Before I delve into the depths of Engineering Science, I thought I would outline the cool adventures and opportunities Engineering Science has to offer.
I thought I would mention briefly about my time during lockdown as a first year engineering student. Unlike most others, lockdown was my favourite period last year due to having a 15 person bubble in a Hall of Residence. Three of us studied engineering so we were lucky to have one another and help each other out (with academic integrity of course). I managed to maintain a good balance of study and social life as I spent majority of the day watching lectures/taking notes and in the night hanging out playing board games and watching movies with my floor.
Then came 2021! I entered Engineering Science not knowing a single person!

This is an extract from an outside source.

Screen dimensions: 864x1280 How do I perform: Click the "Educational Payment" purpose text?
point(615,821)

Having lived in Waiparuru Hall the previous year, I was still apprehensive on making new friends and unsure on what journey I would take this year. However, my doubts were all cleared in the first month. The culture and environment of Engineering Science is like no other. With a small cohort of approximately 70 students, you get to know everyone pretty easily and everyone is willing to help one another. No matter how hard things get, my Engineering Science friends always have my back and push me to keep going.
The Engineering Science and Biomedical engineering field trip to Taupo is a great way to bond with your peers. We had a lot of fun on this field trip! We swam in lake Taupo, went to local bars and sang karaoke, and even swung a few golf clubs in the hope that one of us would sink a golf ball in the middle of Lake Taupo and win $10,000! This was a great time to mingle and get to know your cohort as well as the lecturers who came along as well!

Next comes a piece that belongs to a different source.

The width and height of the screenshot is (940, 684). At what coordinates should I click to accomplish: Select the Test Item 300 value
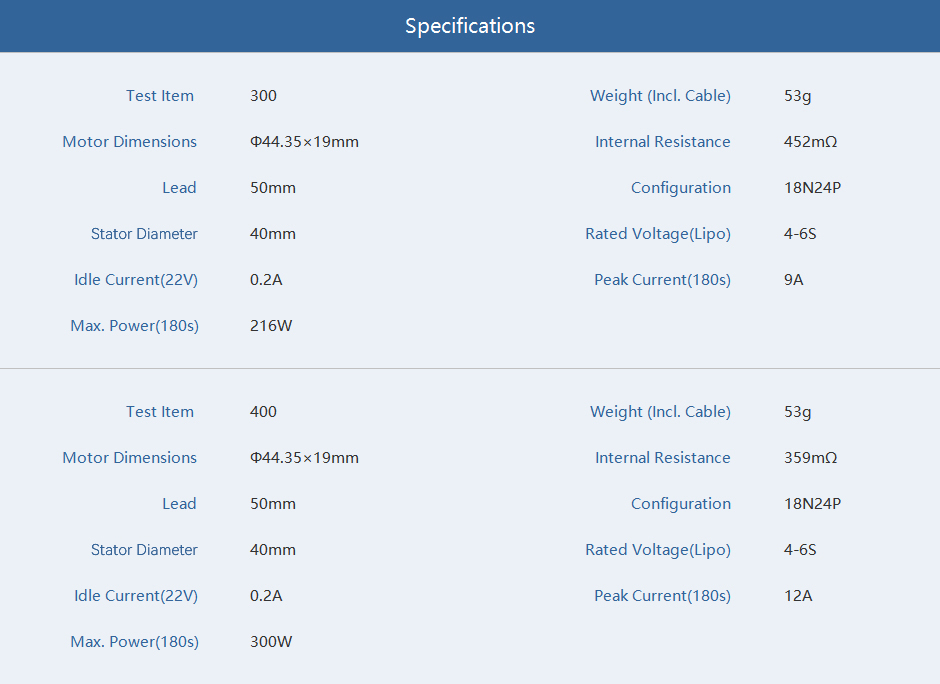(x=263, y=96)
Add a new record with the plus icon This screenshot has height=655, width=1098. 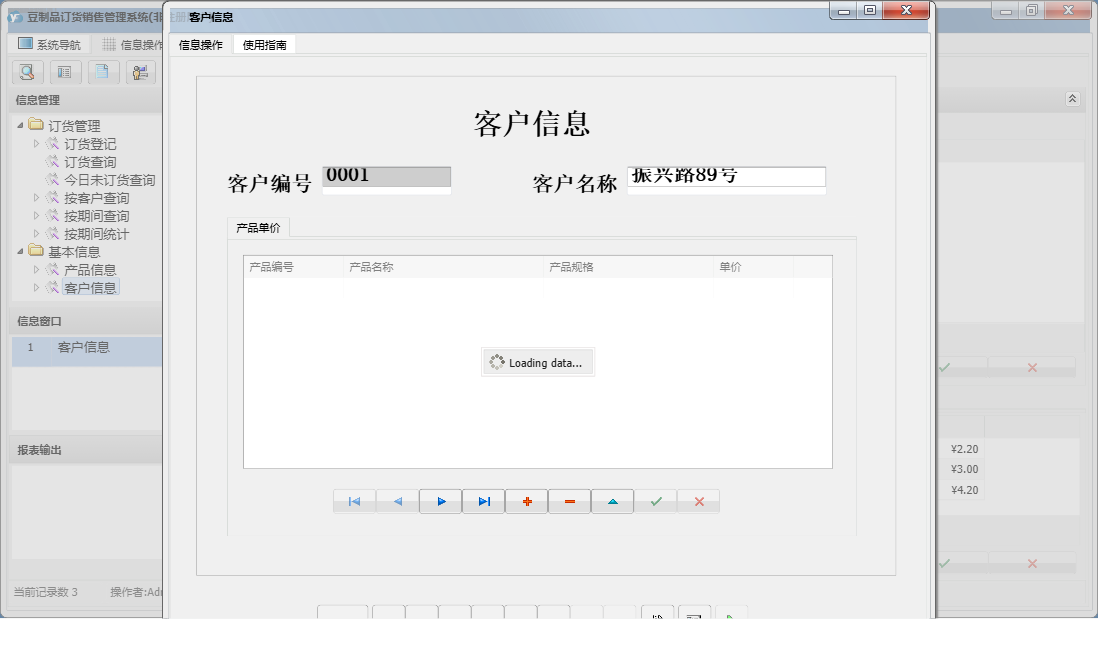[x=527, y=501]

As much fun as we had, we did learn a bit about Engineering Science. We went on tours through Fisher and Paykel Healthcare and the geothermal power plants of Mercury Energy as well as listening to previous Engineering Science students speak about how they got the job they have now.
Through this field trip, I gained a better understanding on the pathways of Engineering Science and what companies interested me and what bored me! This field trip was a blast and the friendships you forge make this the best memory of the year to date!
Looking outside your studies, I would encourage all of you to get involved in extracurricular activities next year such as clubs, sports, and volunteering! The Biomedical and Engineering Science Student Association (BESA) has many opportunities such as peer mentoring where you get guidance from third and fourth year students, social events such as bowling and dodgeball, and information/internship evenings which personally are the most helpful to a second year student like myself! In these evenings, BESA reach out to previous Engineering Science students who speak about their first-hand experience on how they landed their job. BESA also hold elective nights which helps you choose an elective paper that will actually interest you and CV workshops which are beneficial for your internship applications.